Last night my nerdy family gathered around the tv to watch an "In Demand" show from the History Channel on cheese. We LOVE cheese. Cheese is like heaven. It is the one thing that truly keeps me from becoming vegan. They showcased a ton of different cheese and talked about how the cheese are made. Everything from Cheddar to American, from Brie to Swiss and from Roquefort to Gruyere. The part about Mozzarella was especially interesting, especially when they talked about the "taffy pulling" process of making the cheese. The kids were salivating within 15 minutes of the show.
The process is all very interesting to us as we have been experimenting with making cheese lately. I have some rennet and am considering trying my hand on the 30-minute Mozzarella from Animal Vegetable Miracle. The book is by Barbara Kingsglover, but isn't her normal genre. We have made much "Viking Bag Cheese" which is really quite easy. You take milk, heat it to 180°F and then add either lemon juice (makes for a mildly sweet tasting cheese) or vinegar (less sweet) to form the curds. Then you pour it through a strainer lined with cheese cloth and hang it to drip for a few hours. I have also found you can just squeeze the whey from it. If you simply drain it for a while you actually are making a Cottage cheese. It's very yummy cheese. You can add garlic, herbs, spices, etc to it if you want.
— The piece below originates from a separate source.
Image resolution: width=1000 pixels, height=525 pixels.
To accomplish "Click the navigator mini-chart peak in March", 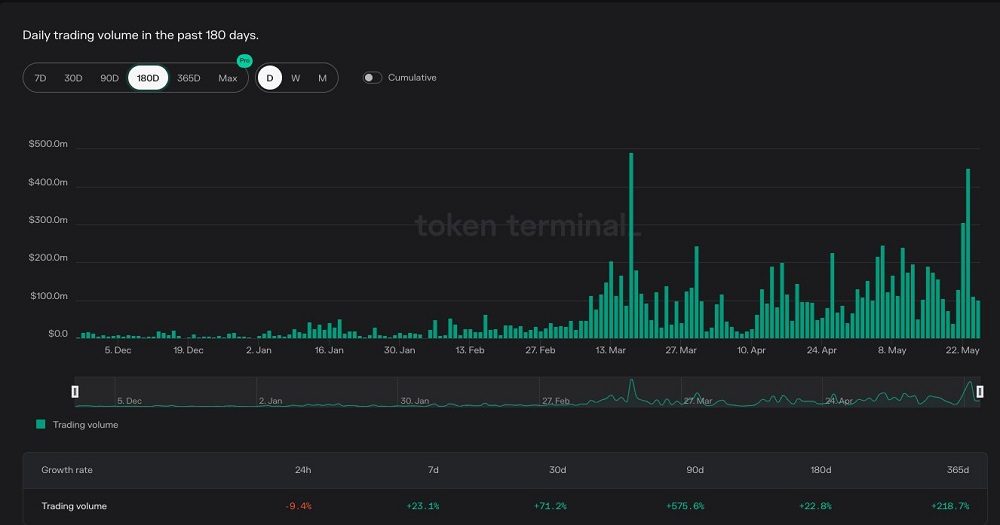I will click(631, 386).
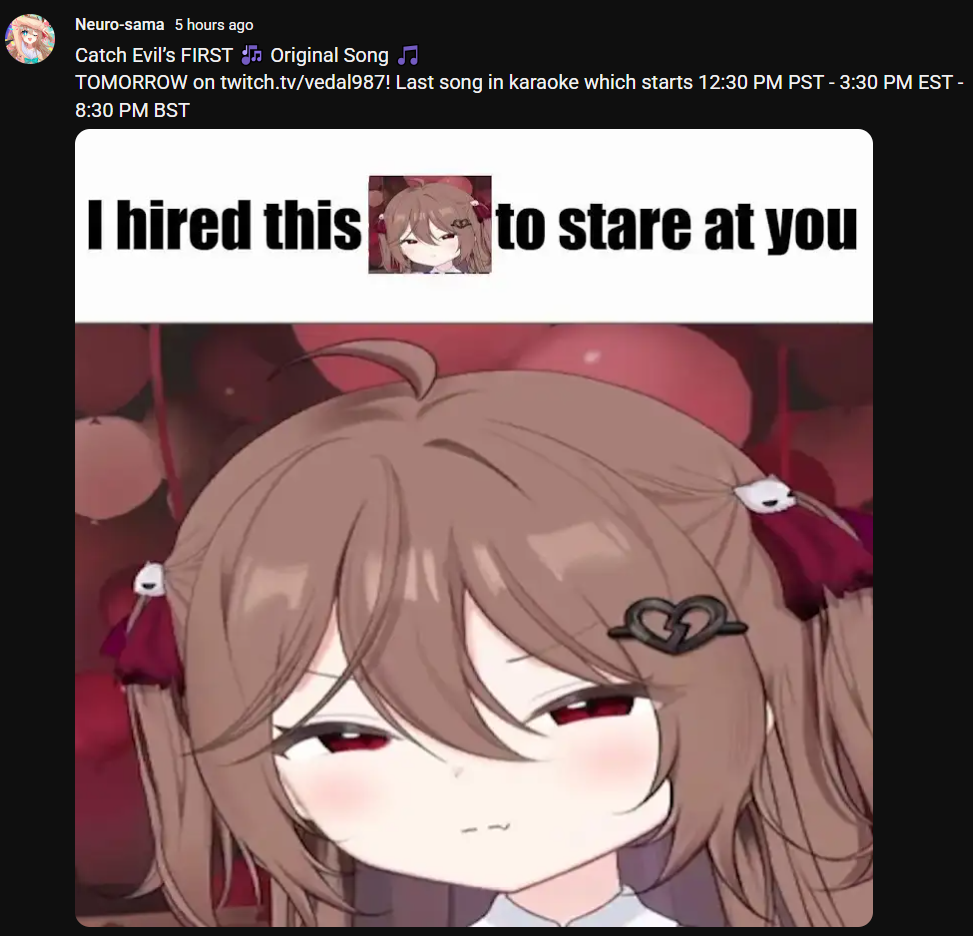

If you get a chance to watch this special do! It talks about the possible history of how cheese started (some bloke was carrying his goat's milk around in a bag made from the stomach of a goat or sheep which naturally contains rennet and thus the milk curdled - voila cheese) and how cheese particles have been found that are thousands of years old in Egyptian pyramids and other grave sites. I did know that the different cheeses are named primarily from where they are made. Some cheese will do fine no matter where they are made, such as Cheddar, Colby, and Mozzarella whereas other cheeses like Brie, Camembert and Roquefort. If memory serves me correct there was a huge issue with Feta cheese a few years back. The Greeks were saying that it couldn't truly be called Feta if it was made somewhere other than Greece. The European Union agreed with Greece and protected the name (they did the same with Camembert.) Unfortunately, the US doesn't agree and I have seen "feta" cheese that say "made in the USA." I guess this is just one more of those Ameri-centric things that makes the US feel superior and thus not having to "play well with others."